(EXTRACTED INFORMATION)
-.-.-
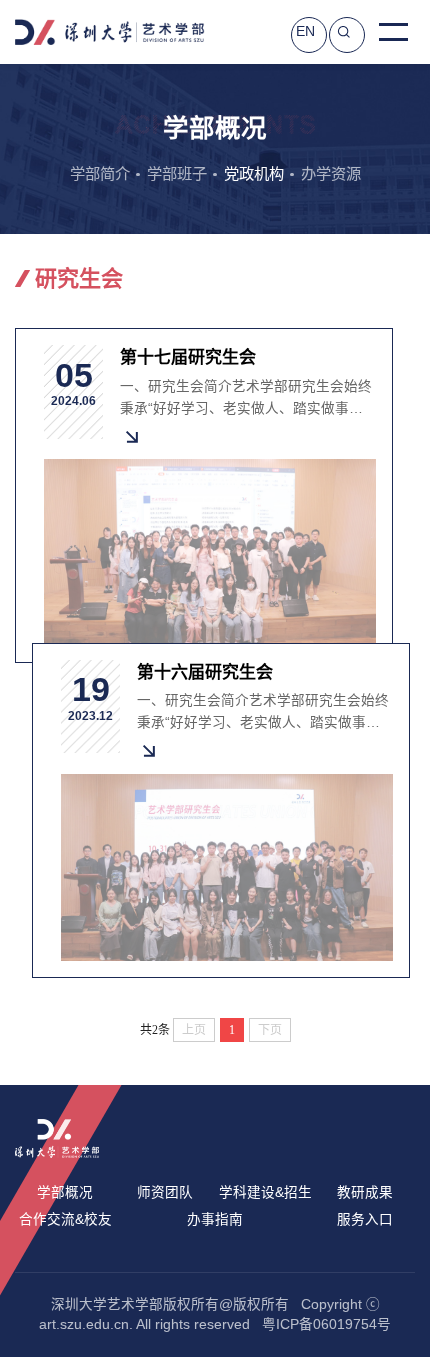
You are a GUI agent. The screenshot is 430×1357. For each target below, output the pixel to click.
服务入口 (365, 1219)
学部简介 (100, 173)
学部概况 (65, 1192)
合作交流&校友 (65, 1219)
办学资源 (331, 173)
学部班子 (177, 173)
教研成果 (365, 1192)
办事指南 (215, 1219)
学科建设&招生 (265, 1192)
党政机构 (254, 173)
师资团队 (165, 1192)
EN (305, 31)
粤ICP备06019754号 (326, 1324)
-.-.-
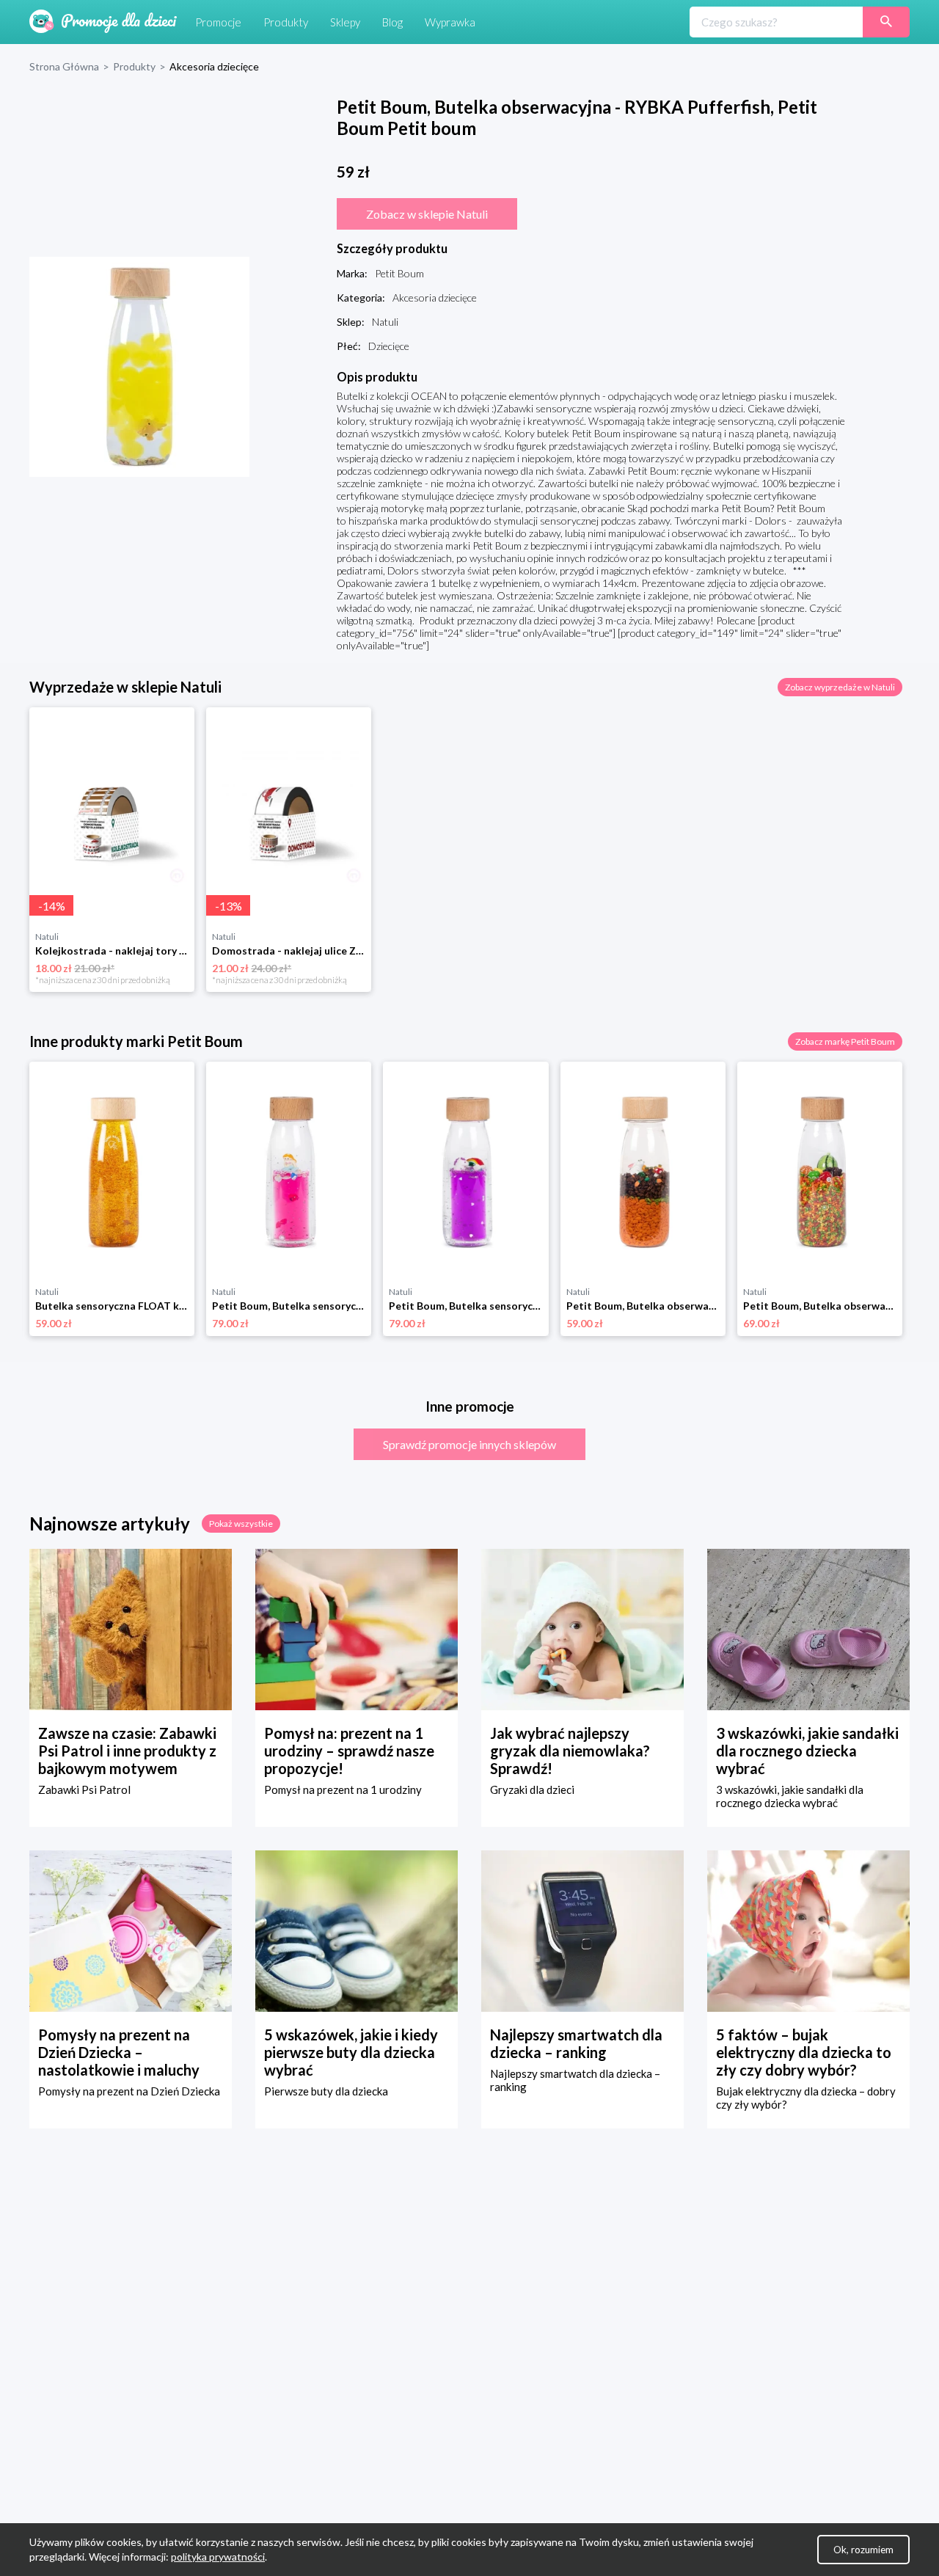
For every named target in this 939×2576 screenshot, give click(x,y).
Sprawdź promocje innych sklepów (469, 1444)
-.-.-
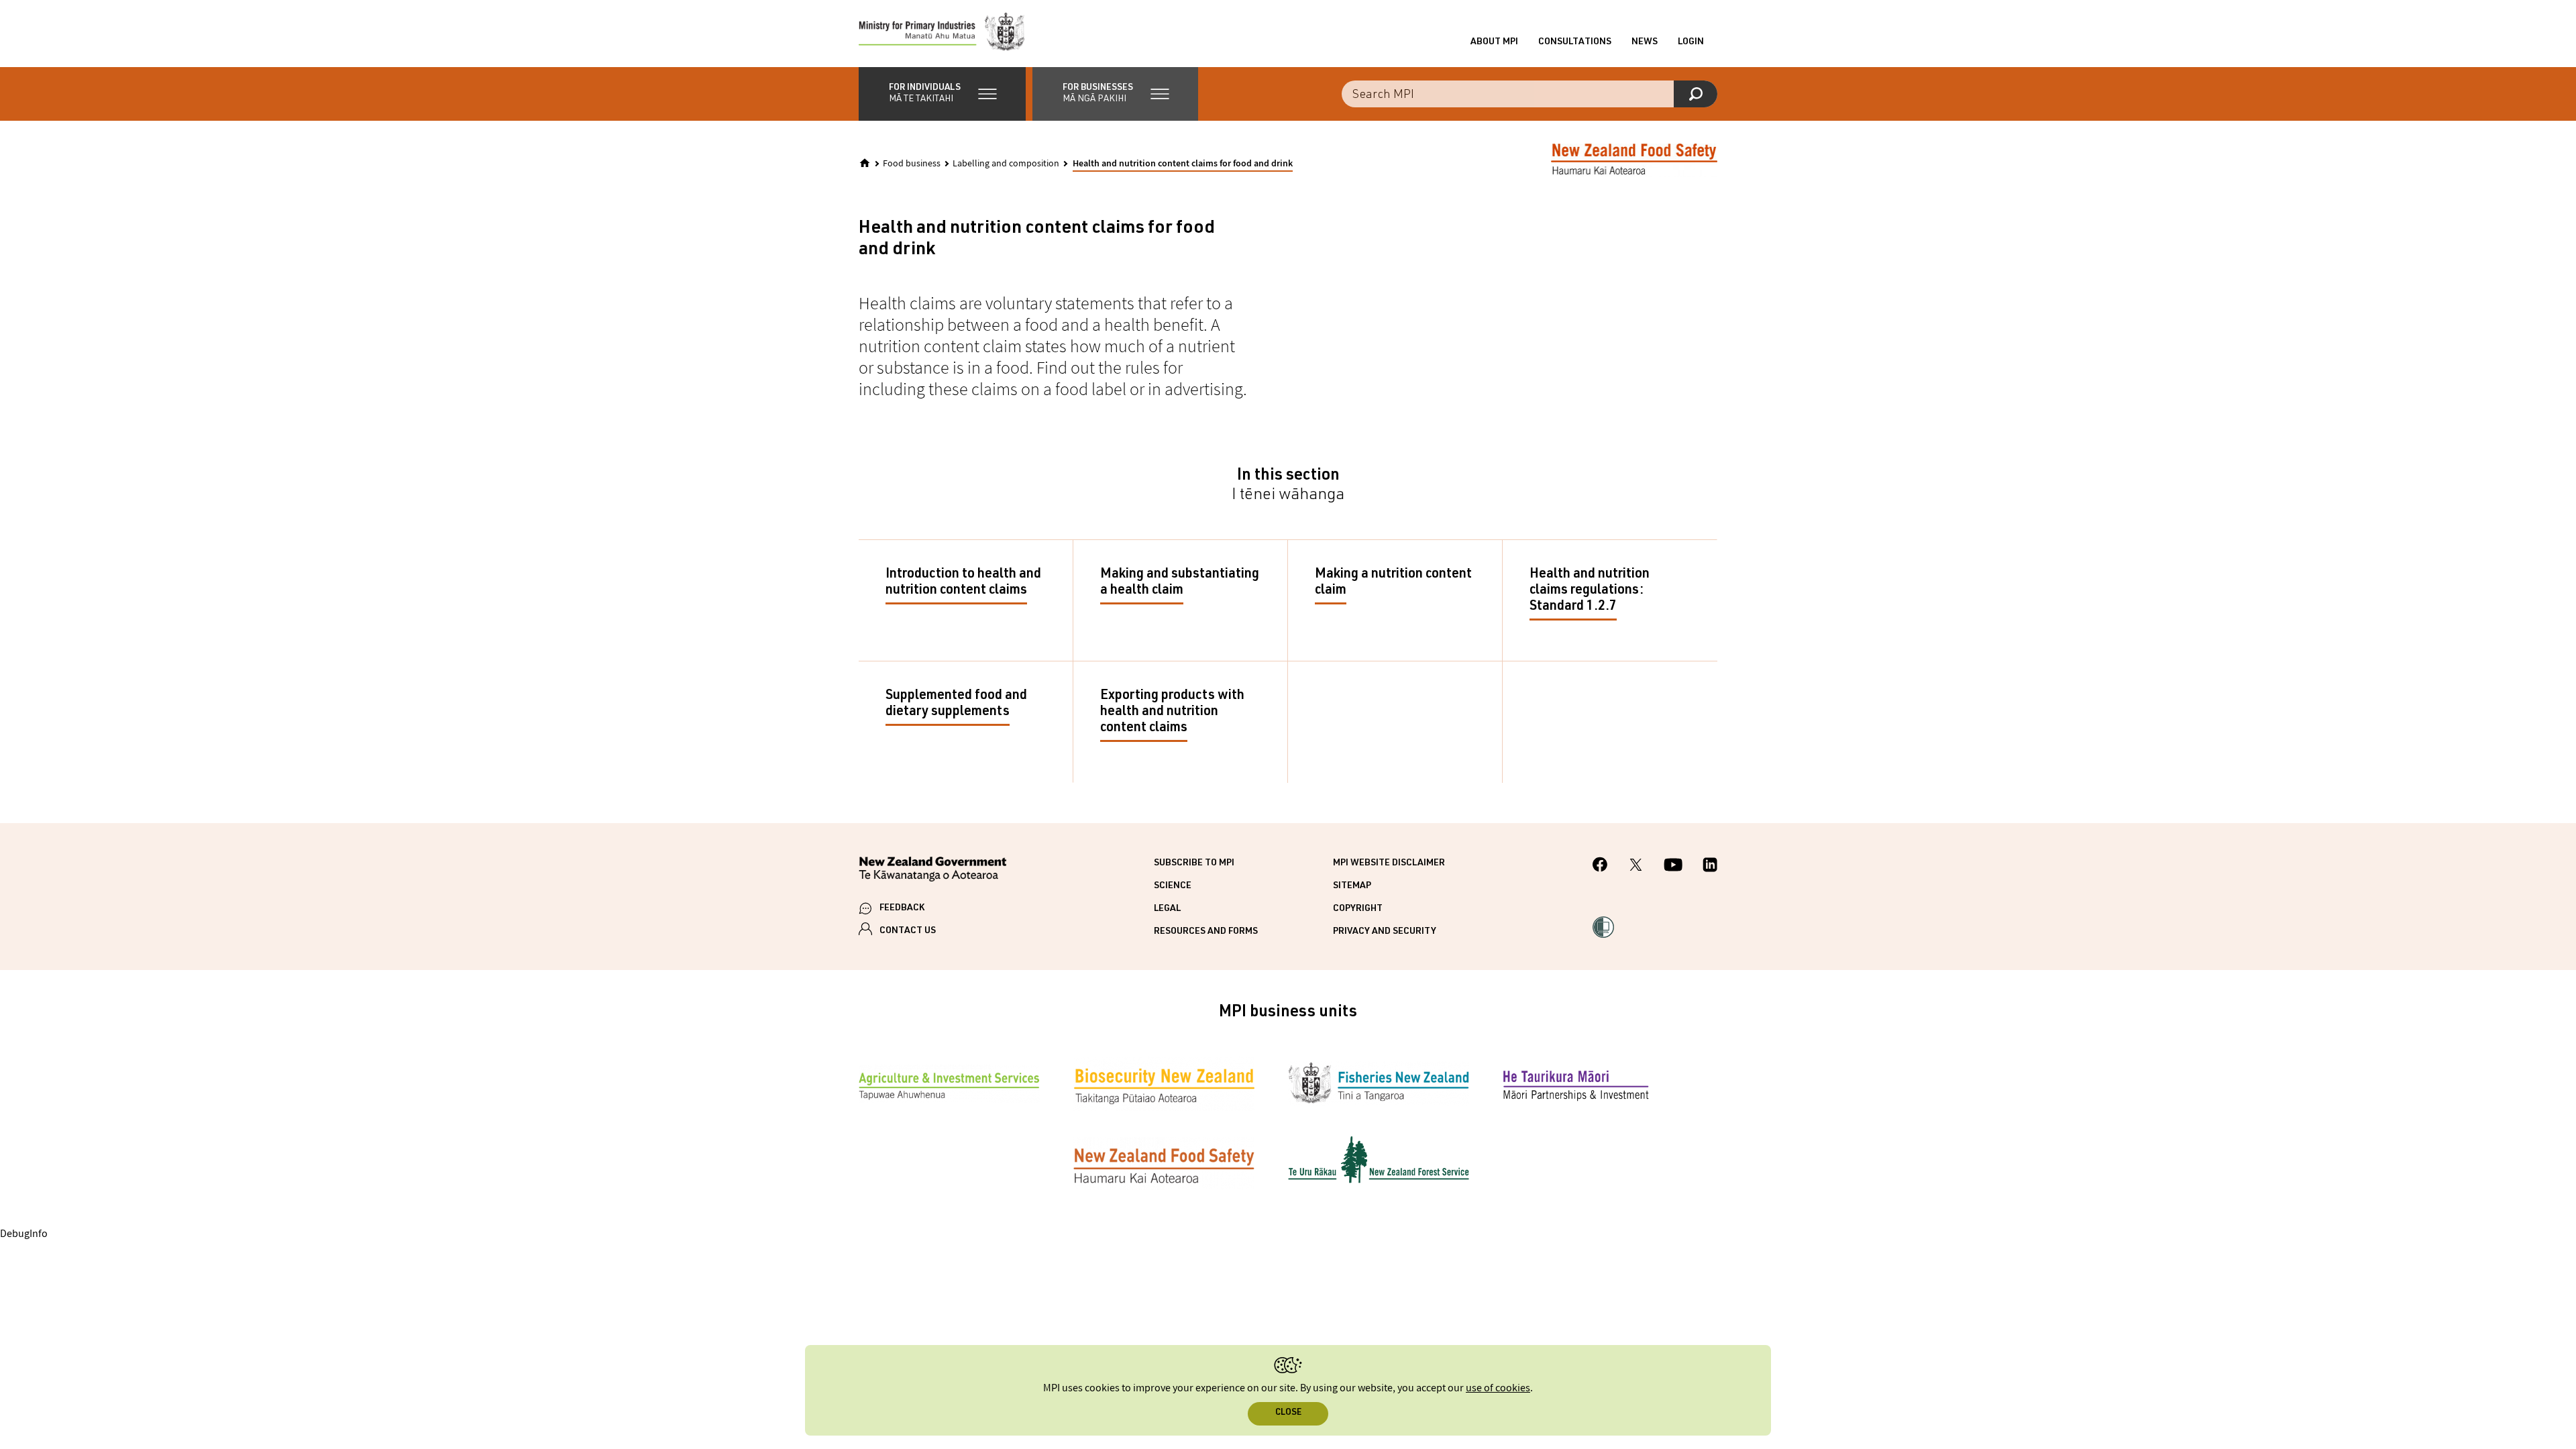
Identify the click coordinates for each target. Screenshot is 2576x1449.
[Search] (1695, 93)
-.-.-
(AIM OF THE EXERCISE)
There is a run of lines above from the one with "For every named" to the one with "Sprawdź promocje innych sklepów (469, 1444)"; print exactly that run, both ends included, and nothing else.

(TASK RESPONSE)
For every named target in this 939×2576 screenshot, give click(x,y).
Sprawdź promocje innych sklepów (469, 1444)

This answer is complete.